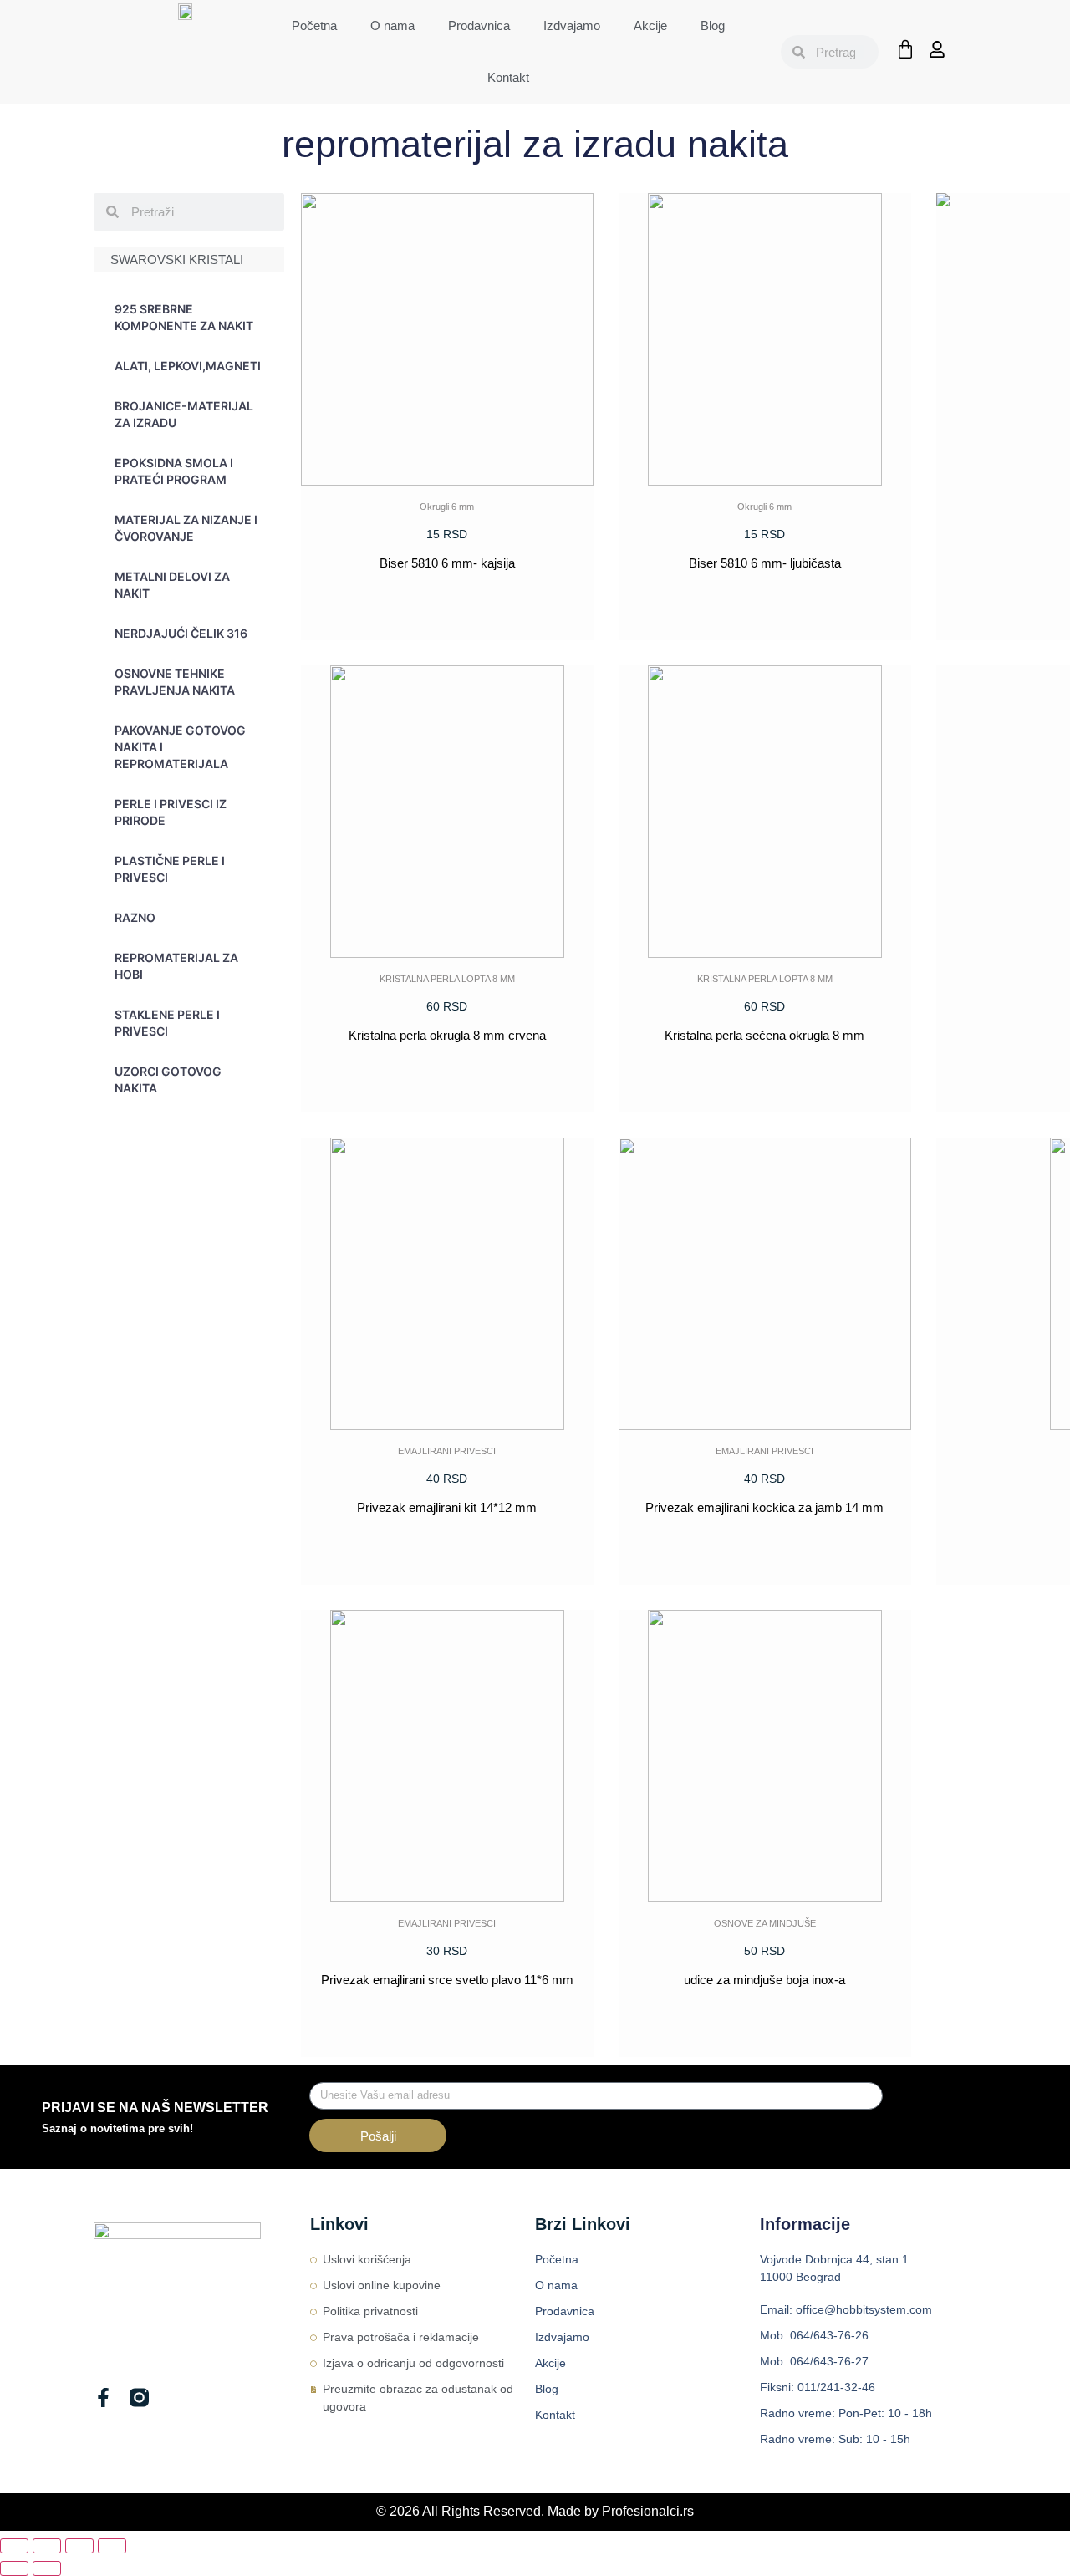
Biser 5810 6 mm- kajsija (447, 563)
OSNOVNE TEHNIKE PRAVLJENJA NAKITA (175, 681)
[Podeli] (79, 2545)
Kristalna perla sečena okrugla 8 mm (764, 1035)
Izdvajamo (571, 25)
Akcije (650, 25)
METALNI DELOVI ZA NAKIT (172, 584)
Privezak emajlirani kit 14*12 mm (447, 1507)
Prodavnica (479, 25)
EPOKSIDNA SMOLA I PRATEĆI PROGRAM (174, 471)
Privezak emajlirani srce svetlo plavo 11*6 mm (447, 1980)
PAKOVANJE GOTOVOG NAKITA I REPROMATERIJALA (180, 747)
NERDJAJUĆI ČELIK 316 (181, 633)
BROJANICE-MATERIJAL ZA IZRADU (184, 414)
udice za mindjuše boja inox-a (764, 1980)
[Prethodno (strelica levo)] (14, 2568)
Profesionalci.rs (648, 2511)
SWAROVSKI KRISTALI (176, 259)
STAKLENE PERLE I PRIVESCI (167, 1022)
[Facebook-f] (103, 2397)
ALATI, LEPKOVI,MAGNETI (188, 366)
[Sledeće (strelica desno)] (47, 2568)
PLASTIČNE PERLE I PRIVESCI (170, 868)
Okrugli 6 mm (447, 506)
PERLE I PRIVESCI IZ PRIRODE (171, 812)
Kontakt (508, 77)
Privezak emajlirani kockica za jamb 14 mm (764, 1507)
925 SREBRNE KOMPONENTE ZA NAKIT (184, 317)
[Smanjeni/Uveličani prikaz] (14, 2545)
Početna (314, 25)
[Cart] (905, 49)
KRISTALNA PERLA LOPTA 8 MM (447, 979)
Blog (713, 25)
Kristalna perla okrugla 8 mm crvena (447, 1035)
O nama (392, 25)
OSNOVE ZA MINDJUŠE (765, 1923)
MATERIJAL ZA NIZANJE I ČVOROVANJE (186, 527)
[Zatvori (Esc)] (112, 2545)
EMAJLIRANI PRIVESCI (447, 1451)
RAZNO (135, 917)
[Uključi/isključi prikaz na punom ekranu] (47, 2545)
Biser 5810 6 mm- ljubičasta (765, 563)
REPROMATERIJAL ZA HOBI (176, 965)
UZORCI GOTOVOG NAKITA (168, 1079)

☆ ☆ ☆ ☆

Try it: What you hand back should match the listing exactly, except that no pictures appear.

Solution:
Biser 5810 6 mm- kajsija (447, 563)
OSNOVNE TEHNIKE PRAVLJENJA NAKITA (175, 681)
[Podeli] (79, 2545)
Kristalna perla sečena okrugla 8 mm (764, 1035)
Izdvajamo (571, 25)
Akcije (650, 25)
METALNI DELOVI ZA NAKIT (172, 584)
Privezak emajlirani kit 14*12 mm (447, 1507)
Prodavnica (479, 25)
EPOKSIDNA SMOLA I PRATEĆI PROGRAM (174, 471)
Privezak emajlirani srce svetlo plavo 11*6 mm (447, 1980)
PAKOVANJE GOTOVOG NAKITA I REPROMATERIJALA (180, 747)
NERDJAJUĆI ČELIK 316 (181, 633)
BROJANICE-MATERIJAL ZA IZRADU (184, 414)
udice za mindjuše boja inox-a (764, 1980)
[Prethodno (strelica levo)] (14, 2568)
Profesionalci.rs (648, 2511)
SWAROVSKI KRISTALI (176, 259)
STAKLENE PERLE I PRIVESCI (167, 1022)
[Facebook-f] (103, 2397)
ALATI, LEPKOVI,MAGNETI (188, 366)
[Sledeće (strelica desno)] (47, 2568)
PLASTIČNE PERLE I PRIVESCI (170, 868)
Okrugli 6 mm (447, 506)
PERLE I PRIVESCI IZ PRIRODE (171, 812)
Kontakt (508, 77)
Privezak emajlirani kockica za jamb 14 mm (764, 1507)
925 SREBRNE KOMPONENTE ZA NAKIT (184, 317)
[Smanjeni/Uveličani prikaz] (14, 2545)
Početna (314, 25)
[Cart] (905, 49)
KRISTALNA PERLA LOPTA 8 MM (447, 979)
Blog (713, 25)
Kristalna perla okrugla 8 mm crvena (447, 1035)
O nama (392, 25)
OSNOVE ZA MINDJUŠE (765, 1923)
MATERIJAL ZA NIZANJE I ČVOROVANJE (186, 527)
[Zatvori (Esc)] (112, 2545)
EMAJLIRANI PRIVESCI (447, 1451)
RAZNO (135, 917)
[Uključi/isključi prikaz na punom ekranu] (47, 2545)
Biser 5810 6 mm- ljubičasta (765, 563)
REPROMATERIJAL ZA HOBI (176, 965)
UZORCI GOTOVOG NAKITA (168, 1079)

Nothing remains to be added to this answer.